When Celiac is Silent
IT WAS supposed to be the best summer ever. At 18, Marisa Fraimow, slight, pretty and sunny of nature, was looking forward to her high school graduation and to leaving the family home in Ardmore, on the outskirts of Philadelphia, for Pennsylvania State University.
Of course, she did have to get her wisdom teeth removed, which wouldn’t be fun. But that was it. At least, it was until her pre-college physical with her family doctor this past June. That turned her world upside down.
Her mom, Lisa Fraimow, had asked the doctor to check for everything from vitamin deficiencies to antibody levels and her thyroid – the latter because Lisa was herself in remission from Graves disease, an autoimmune disorder that involves the thyroid. Marisa knew her mom was just anxious about her moving to a dorm nearly 200 miles away. Besides, she figured she’d be fine.
Blood test results showed otherwise. Marisa had practically no vitamin D, crucial for the development of healthy bones and teeth. What’s more, her system contained antibodies that indicate celiac disease, the hereditary autoimmune disorder in which the body virulently rejects gluten, a protein found in wheat, rye and barley.
Marisa couldn’t believe she had celiac disease – she felt fine. Tired, occasionally, but that was it. Now, on the cusp of college, she was already different from classmates she didn’t yet know. Her own body had turned against her.
Marisa had a version of celiac disease known as “silent” or “latent” – people with it have no symptoms that point to a disorder affecting the digestive system. In fact, some may have no symptoms at all. Yet, even in its “silent” form, celiac disease can take a toll on multiple organs with varying of degrees of severity. The long list of associated symptoms includes skin rashes, mouth sores, osteoporosis, infertility and even lymphoma, a type of cancer that affects the cells in the immune system.

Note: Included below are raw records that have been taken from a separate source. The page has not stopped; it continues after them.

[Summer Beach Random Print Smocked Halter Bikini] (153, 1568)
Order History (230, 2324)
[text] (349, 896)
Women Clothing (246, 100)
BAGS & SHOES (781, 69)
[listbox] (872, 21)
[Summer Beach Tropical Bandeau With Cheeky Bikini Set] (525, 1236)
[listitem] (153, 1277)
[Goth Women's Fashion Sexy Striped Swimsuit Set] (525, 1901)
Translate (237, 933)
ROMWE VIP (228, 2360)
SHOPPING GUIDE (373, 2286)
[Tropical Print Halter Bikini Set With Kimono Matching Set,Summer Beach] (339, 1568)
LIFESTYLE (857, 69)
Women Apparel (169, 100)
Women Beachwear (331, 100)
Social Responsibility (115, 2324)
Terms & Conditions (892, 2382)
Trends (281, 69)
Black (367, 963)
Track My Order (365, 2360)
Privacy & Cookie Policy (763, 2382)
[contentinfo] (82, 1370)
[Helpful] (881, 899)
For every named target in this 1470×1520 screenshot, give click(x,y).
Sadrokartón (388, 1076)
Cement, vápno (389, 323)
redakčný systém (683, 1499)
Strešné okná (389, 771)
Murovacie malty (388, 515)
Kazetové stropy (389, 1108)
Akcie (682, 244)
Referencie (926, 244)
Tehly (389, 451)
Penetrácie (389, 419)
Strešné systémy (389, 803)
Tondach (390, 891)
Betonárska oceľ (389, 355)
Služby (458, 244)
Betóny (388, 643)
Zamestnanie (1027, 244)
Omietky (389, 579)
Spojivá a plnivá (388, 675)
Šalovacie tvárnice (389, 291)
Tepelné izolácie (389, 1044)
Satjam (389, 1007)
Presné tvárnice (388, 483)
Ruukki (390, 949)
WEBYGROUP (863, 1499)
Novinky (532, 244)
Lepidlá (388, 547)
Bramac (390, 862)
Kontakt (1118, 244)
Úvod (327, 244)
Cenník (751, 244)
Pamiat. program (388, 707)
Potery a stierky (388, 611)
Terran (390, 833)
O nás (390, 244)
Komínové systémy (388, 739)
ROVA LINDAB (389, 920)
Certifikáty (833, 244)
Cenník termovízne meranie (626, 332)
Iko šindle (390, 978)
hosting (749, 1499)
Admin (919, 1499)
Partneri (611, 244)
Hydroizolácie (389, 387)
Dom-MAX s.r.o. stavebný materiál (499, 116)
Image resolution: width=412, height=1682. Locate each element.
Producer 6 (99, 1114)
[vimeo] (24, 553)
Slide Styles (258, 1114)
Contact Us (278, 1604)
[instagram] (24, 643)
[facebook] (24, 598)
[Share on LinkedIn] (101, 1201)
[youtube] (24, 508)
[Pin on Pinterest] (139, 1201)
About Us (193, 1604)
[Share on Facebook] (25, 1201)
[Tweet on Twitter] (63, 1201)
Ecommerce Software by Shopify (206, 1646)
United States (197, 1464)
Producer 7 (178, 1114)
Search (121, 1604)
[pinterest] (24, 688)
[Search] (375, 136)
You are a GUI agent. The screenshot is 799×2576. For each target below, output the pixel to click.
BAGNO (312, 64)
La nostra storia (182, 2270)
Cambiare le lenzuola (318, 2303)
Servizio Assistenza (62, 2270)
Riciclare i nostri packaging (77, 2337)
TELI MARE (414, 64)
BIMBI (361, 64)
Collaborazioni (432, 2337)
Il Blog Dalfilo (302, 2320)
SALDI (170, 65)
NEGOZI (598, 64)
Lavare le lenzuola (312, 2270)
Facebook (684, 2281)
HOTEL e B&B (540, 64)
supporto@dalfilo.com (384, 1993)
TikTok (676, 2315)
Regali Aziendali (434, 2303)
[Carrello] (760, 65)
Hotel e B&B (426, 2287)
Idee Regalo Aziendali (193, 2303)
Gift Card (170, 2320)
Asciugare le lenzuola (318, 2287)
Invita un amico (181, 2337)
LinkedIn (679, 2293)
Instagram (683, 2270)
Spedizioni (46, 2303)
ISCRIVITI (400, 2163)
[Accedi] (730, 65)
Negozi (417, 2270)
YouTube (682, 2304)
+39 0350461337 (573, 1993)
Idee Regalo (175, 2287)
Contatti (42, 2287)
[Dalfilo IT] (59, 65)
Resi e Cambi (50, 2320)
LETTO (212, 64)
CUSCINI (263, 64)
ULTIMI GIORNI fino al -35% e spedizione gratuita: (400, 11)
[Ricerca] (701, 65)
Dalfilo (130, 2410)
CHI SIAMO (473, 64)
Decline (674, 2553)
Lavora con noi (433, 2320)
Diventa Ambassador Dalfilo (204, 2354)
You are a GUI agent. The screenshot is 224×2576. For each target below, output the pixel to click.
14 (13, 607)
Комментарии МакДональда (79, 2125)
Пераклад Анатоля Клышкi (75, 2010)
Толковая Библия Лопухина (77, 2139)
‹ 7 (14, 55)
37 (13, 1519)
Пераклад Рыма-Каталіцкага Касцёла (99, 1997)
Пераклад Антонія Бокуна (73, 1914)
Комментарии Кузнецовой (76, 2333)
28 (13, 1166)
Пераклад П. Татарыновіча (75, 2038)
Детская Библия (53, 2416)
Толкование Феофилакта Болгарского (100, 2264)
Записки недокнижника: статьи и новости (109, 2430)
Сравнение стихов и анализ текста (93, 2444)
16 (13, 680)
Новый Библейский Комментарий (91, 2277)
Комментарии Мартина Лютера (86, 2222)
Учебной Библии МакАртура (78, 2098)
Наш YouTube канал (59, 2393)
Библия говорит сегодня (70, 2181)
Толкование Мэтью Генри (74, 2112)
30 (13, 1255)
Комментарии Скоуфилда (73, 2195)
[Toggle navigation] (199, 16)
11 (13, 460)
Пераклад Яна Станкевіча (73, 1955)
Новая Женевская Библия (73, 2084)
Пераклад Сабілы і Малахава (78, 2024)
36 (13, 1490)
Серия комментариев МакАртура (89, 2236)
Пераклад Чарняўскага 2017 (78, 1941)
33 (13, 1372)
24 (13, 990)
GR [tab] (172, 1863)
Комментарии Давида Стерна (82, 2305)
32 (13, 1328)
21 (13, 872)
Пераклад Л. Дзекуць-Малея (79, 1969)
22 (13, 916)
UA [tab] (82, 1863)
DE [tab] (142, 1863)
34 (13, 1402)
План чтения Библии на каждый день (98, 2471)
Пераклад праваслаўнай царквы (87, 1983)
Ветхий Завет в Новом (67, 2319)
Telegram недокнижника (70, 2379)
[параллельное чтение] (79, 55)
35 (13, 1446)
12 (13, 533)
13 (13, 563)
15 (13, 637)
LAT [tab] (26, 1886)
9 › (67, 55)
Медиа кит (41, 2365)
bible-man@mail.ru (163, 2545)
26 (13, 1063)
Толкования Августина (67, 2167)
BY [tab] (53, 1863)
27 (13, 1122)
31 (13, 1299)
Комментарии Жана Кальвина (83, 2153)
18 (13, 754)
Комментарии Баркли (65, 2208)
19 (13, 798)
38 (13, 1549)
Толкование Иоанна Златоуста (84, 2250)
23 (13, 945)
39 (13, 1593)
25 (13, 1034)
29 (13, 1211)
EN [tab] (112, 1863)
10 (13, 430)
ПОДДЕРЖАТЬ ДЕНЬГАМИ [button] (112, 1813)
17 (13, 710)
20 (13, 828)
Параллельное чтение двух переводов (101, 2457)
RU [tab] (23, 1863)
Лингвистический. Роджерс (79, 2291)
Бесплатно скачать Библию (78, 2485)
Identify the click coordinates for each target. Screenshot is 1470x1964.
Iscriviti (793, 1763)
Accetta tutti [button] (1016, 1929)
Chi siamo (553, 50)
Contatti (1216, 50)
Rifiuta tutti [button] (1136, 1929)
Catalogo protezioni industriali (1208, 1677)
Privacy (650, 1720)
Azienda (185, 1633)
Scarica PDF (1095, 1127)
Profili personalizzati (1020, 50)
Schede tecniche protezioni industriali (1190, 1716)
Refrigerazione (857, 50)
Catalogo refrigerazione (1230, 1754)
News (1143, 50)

Exact statistics on how many people are walking around with silent celiac disease are hard to come by but, as demonstrated in scientific literature, a whopping 10 percent of those closely related to someone with celiac disease may have it without suspecting a thing. “If you have celiac disease,” says Dr. Peter Green, founder of the Celiac Disease Center at the Columbia University Medical Center, “it’s important that your family get tested, too.”
BEFORE she was diagnosed, Marisa already knew about the presence of gluten in all sorts of foods, cosmetics and pharmaceutical products because her older sister Nadina, like so many North Americans, had eliminated the protein from her diet the year before. To support Nadina, she’d even done a senior class project on gluten-free desserts, creating recipes that included dark chocolate apple cake – her favorite.
But a crash course in the disease itself, one in the family of autoimmune disorders that also include multiple sclerosis, Type 1 diabetes and her mom’s own Graves disease, would teach this freshman a lot more.
Like how the rejection of gluten was causing damage to finger-like protrusions in the walls of her small intestine called villi, necessary for her body to properly absorb key nutrients like iron, folic acid and vitamins D and B12. Or how her slight fatigue could have been a sign all along. How the diagnosis is done in two phases: the blood screening and, if that proves positive, an intestinal biopsy. And how the only treatment is to go completely gluten-free.